県南の岩沼市の海岸付近に,震災後建設された施設.平日だが,この日は全部オンデマンド授業で実質全休なので行ってみることにした.前日,原付にスマホホルダーを取り付けたので,早速スマホをナビとして使う.

道中,原付が曲がる仕組みについて考えていた.頭の中でベクトルをこねくり回していると,理解できた.原付では,体重を曲がりたい方向に傾けることによって曲がる.体を傾けることで曲がりやすくなるということではなく,体を傾けないと曲がれないのである.これは角運動量保存則から説明することができる.体を傾けると,車体を倒す方向に力が働く.すると,ハンドルを切る方向にトルクが働き,回転軸が変化する.それでは,逆に,体重移動なしで,ハンドルを切ろうとするとどうなるだろうか.実際にやってみると,回そうとしているのにうまく回らず,車体が傾く.これも同様,角運動量保存則から説明できて,ハンドルを切るように力を加えると,車体を倒す方向にトルクが働く.曲がるためには,ハンドルが回る必要があるのだが,ハンドルを回そうとすると回らず,体を傾けると回していないのに回るのである.逆に,進行方向を変えずに車体を傾けたいと思ったときは,ハンドルを切れば傾けることができる.前方から飛んでくる虫や銃弾をとっさに避けるときに使えるかもしれない.回転運動はこのように非直感的な性質があるので,力学の授業では理解に苦労した.
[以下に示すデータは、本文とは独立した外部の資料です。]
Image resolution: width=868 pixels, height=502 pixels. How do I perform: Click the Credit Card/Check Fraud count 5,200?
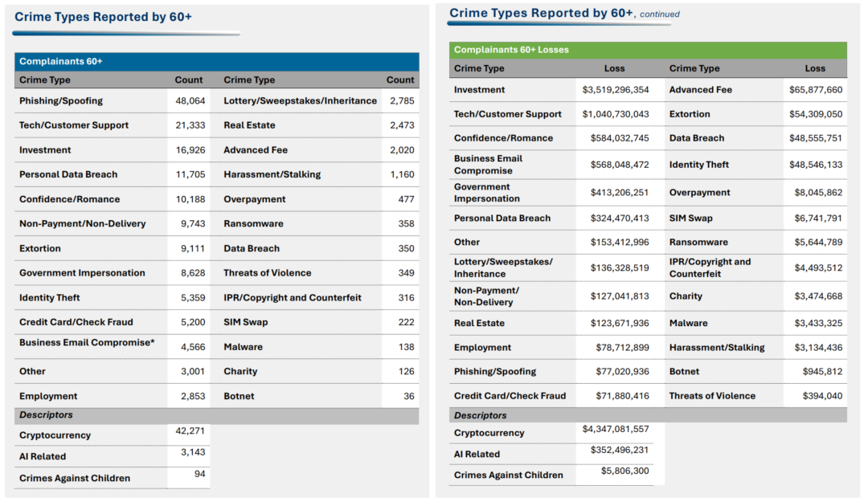pos(193,322)
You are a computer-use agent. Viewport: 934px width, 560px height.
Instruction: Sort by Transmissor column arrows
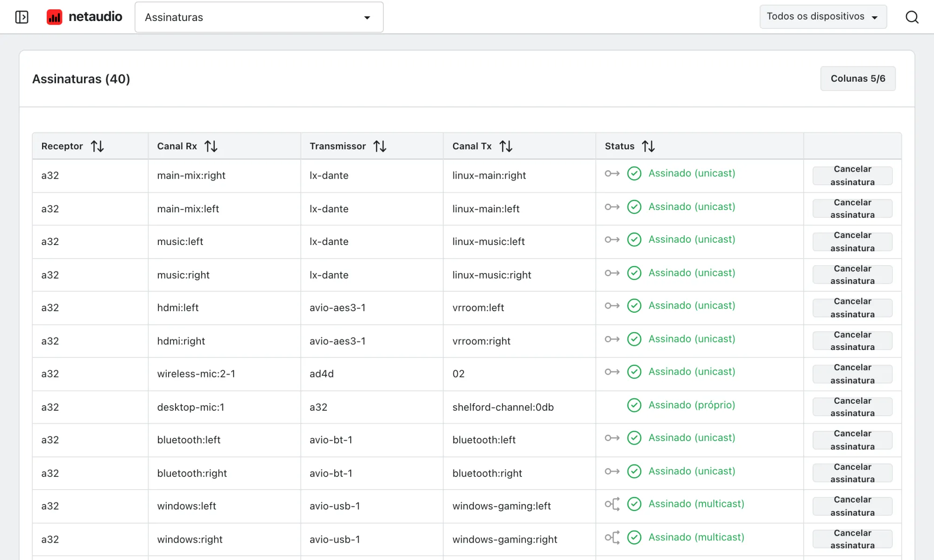point(380,147)
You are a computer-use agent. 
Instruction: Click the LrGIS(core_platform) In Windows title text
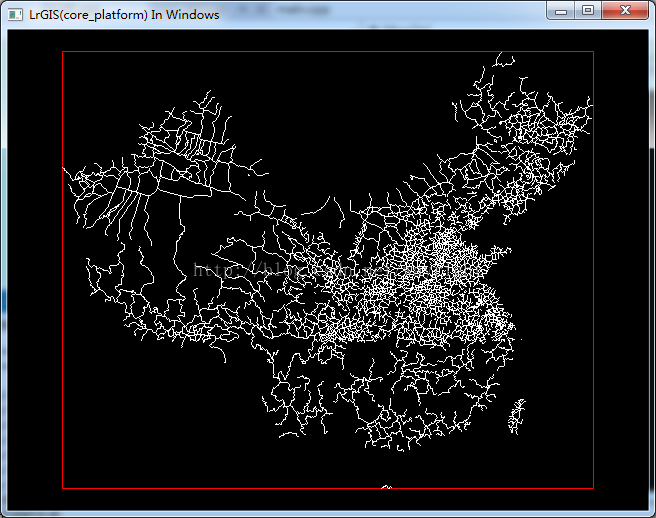[x=124, y=14]
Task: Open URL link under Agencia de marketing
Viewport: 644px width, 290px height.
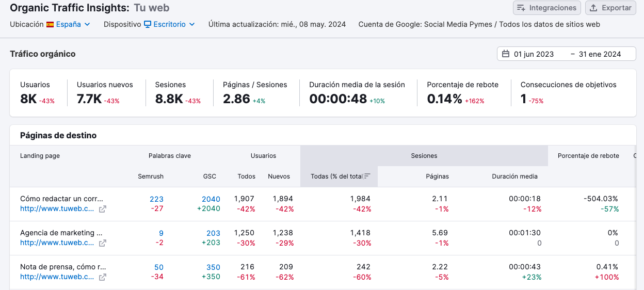Action: tap(57, 243)
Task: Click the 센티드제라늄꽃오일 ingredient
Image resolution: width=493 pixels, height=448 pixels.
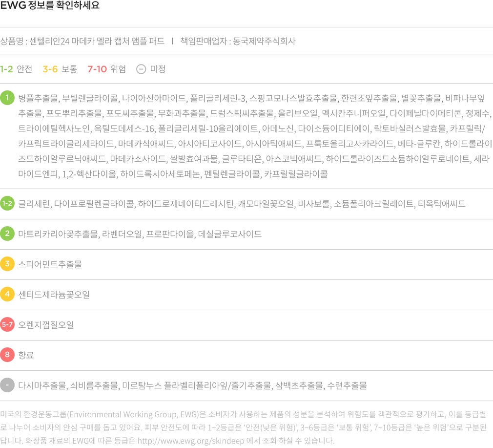Action: click(x=54, y=295)
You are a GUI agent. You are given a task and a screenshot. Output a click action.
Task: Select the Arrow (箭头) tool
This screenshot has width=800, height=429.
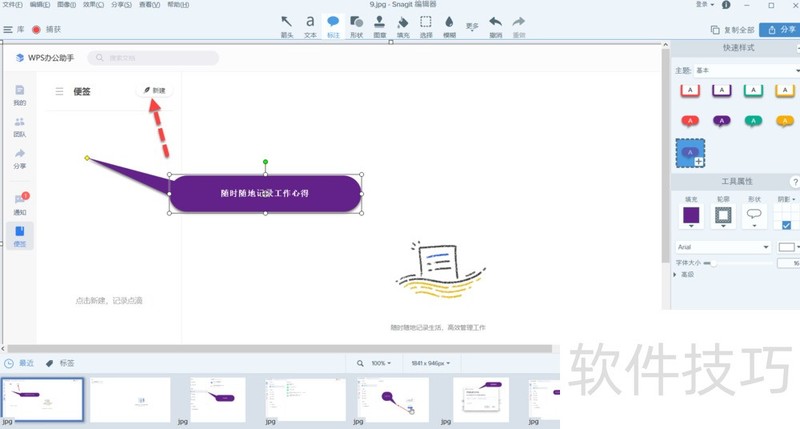pyautogui.click(x=287, y=24)
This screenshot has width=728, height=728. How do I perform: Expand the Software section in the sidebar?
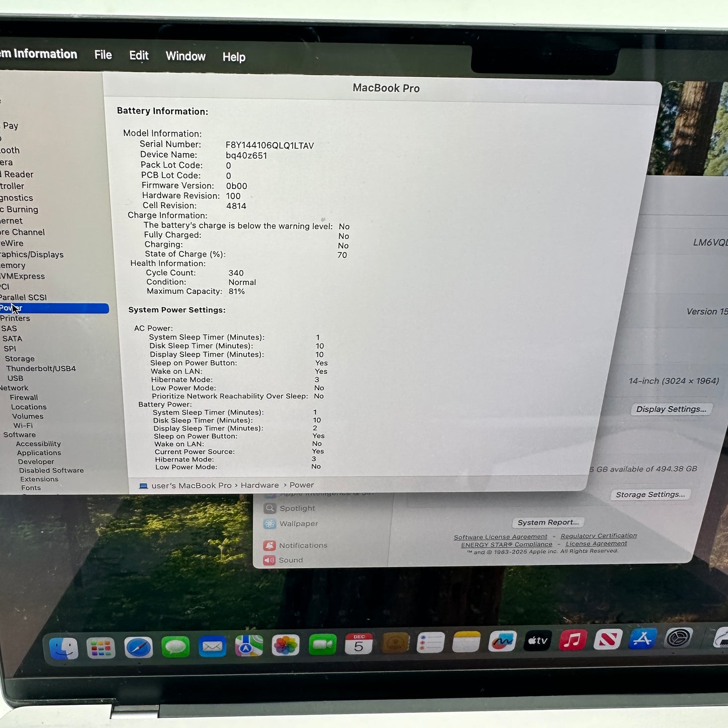(20, 434)
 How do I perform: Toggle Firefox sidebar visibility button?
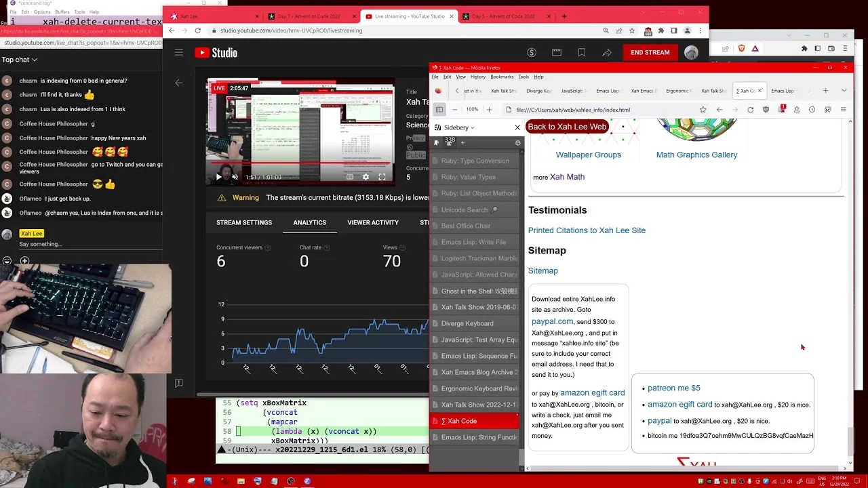click(x=439, y=109)
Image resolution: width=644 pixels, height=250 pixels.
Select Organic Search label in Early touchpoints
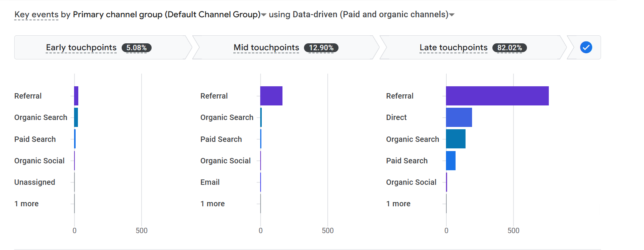coord(41,117)
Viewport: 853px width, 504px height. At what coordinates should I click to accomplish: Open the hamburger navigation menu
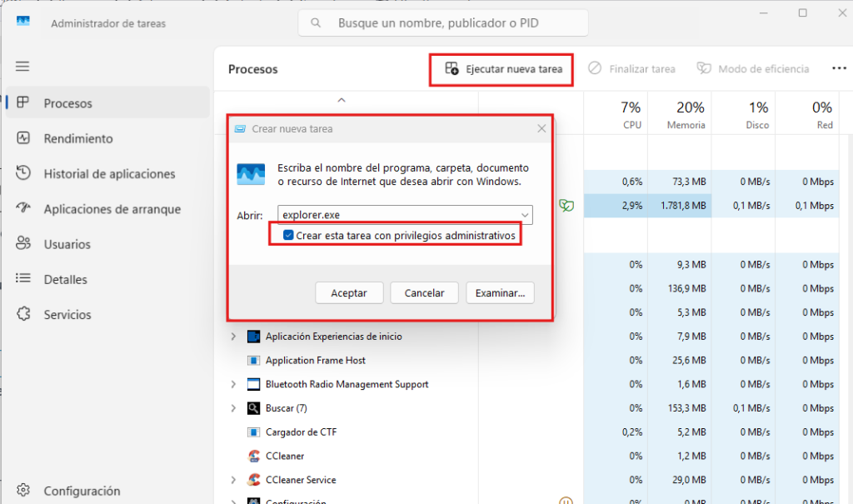(22, 66)
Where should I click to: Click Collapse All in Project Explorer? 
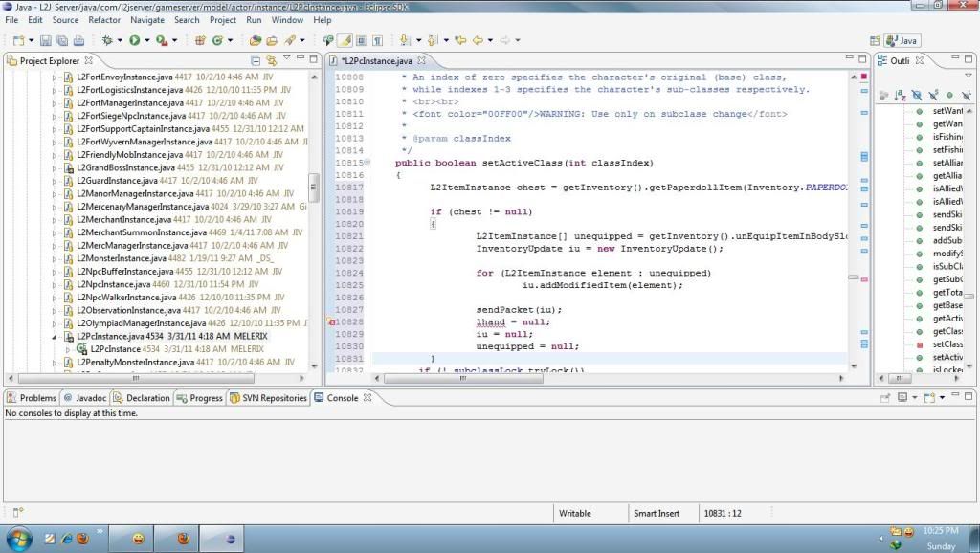point(255,60)
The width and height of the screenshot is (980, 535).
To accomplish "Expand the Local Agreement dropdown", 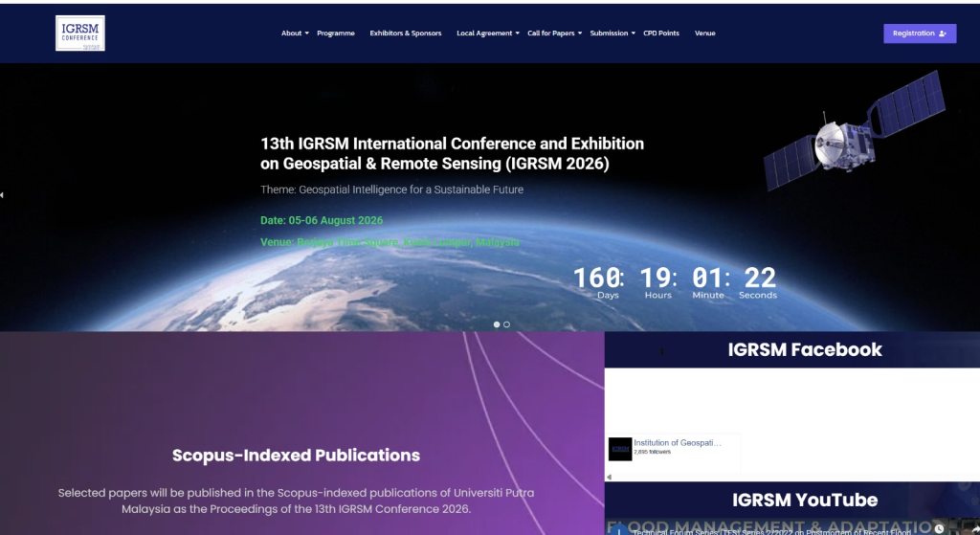I will pos(487,33).
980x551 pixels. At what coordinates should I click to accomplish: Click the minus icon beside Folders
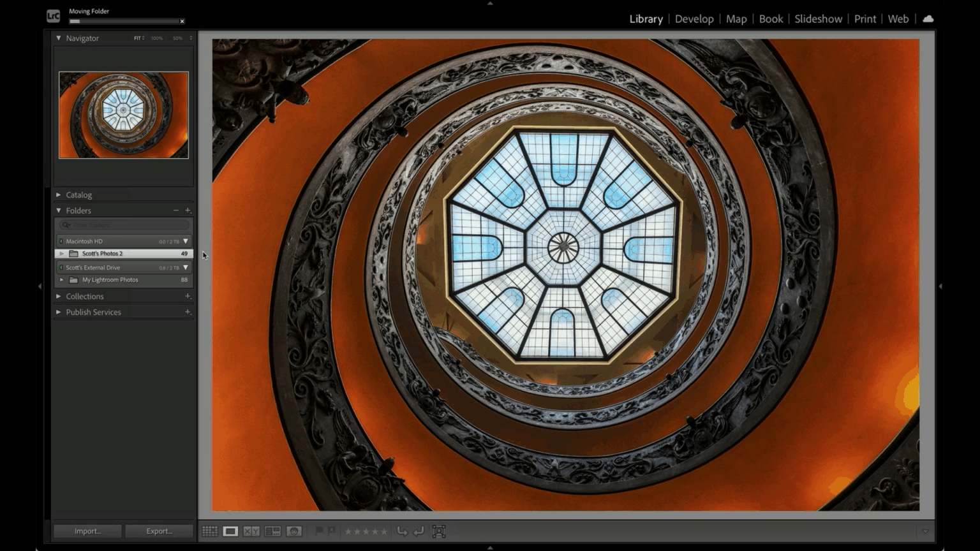coord(176,210)
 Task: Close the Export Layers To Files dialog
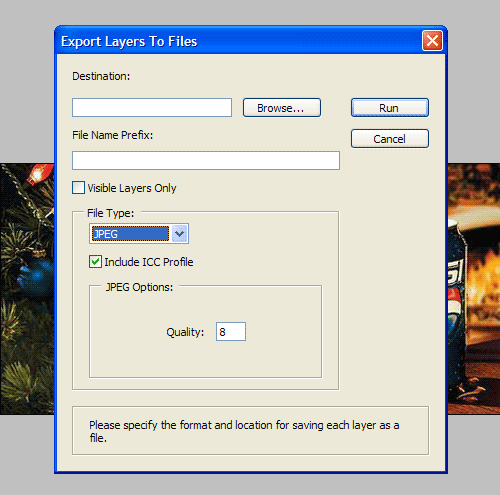point(432,41)
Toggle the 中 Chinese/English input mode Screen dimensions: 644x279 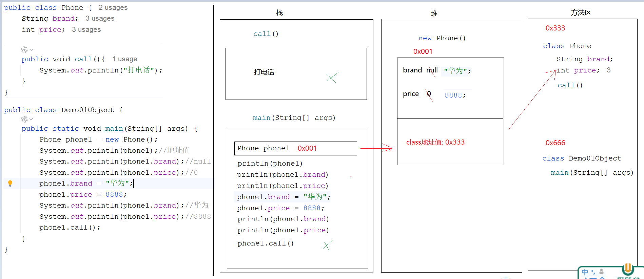coord(585,272)
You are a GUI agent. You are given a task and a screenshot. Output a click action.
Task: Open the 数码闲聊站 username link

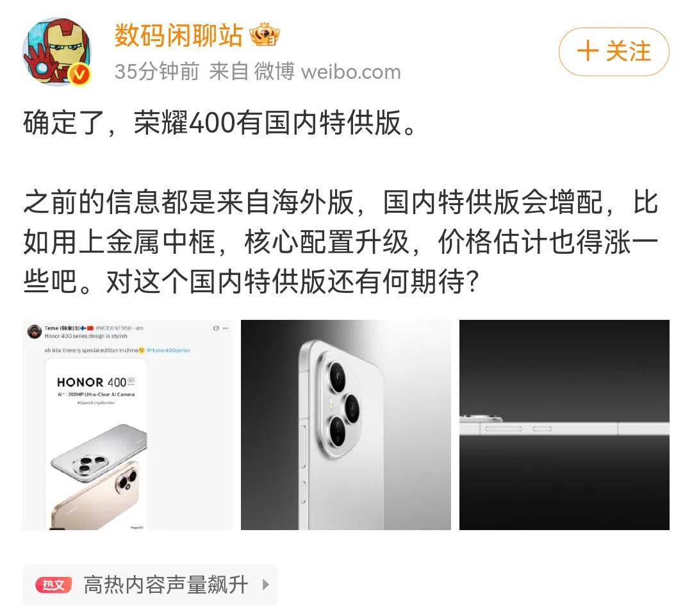179,35
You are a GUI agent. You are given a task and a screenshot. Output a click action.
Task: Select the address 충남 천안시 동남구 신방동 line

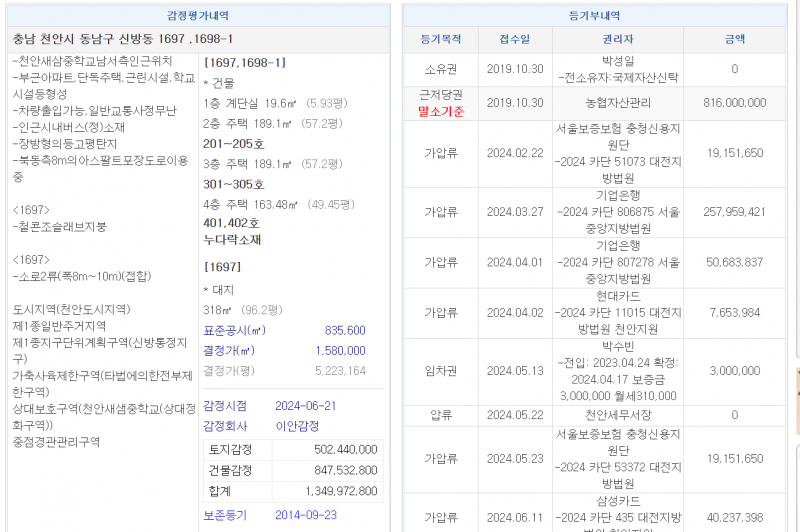pyautogui.click(x=123, y=39)
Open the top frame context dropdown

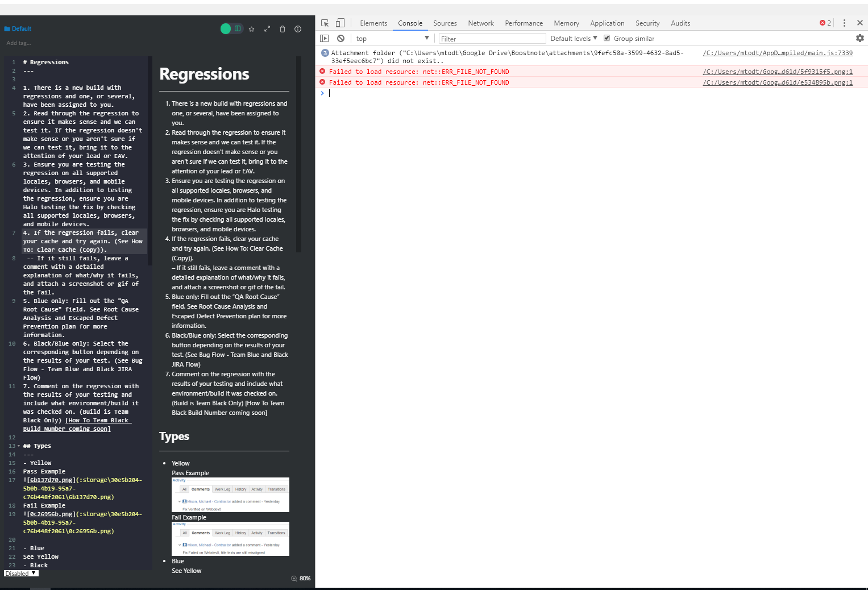[392, 38]
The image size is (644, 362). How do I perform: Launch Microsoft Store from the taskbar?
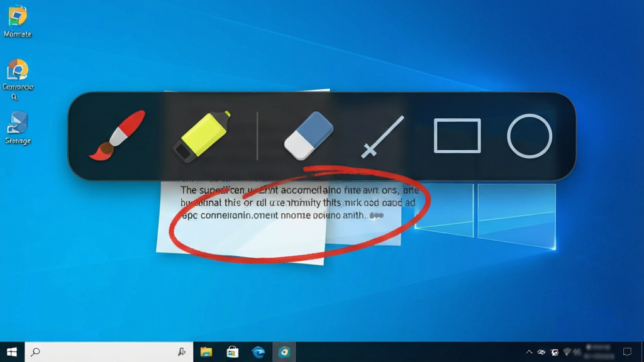(x=233, y=352)
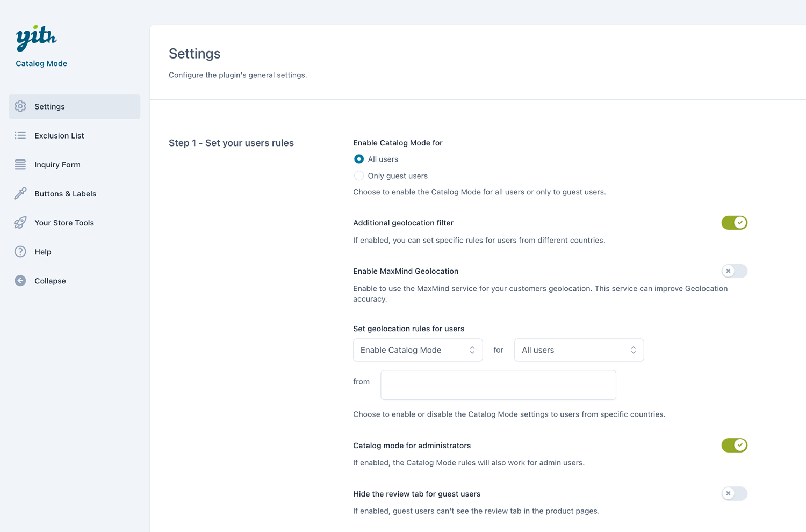
Task: Click the Collapse arrow icon
Action: point(20,281)
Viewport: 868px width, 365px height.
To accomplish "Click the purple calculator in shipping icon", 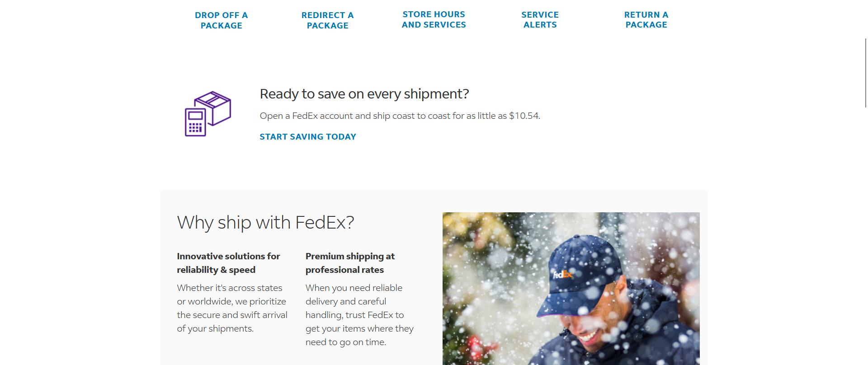I will 195,122.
実家から約20分ほど原付を走らせると海沿いの地域に出る.このあたりは「何もない」というのが第一印象.以前は家屋や木々が立ち並んでいたのだろうが,津波で流された後,またここに建物を建てようとする人はいないのだろう.津波を耐えた木々が散見されるだけの開けた土地を道路が貫く.工事用の車両とともにそこを走る.

目的地の少し手前の海浜公園に立ち寄る.平日で天気も良くなかったせいか,人気はない.駐車場に原付を停め,少し歩く.赤い花が咲いた小高い丘があるのでそこを登る.どうやらこの丘は緊急時には避難所として機能するようだ.この程度の高さで安全なのかという疑問があるが,大震災の大津波でも浸水しないような高さにはなっているようだ.しかし命は助かるとしても,周りが波に飲まれる中この小さな丘の上で救助を待つというのは相当な恐怖だろう.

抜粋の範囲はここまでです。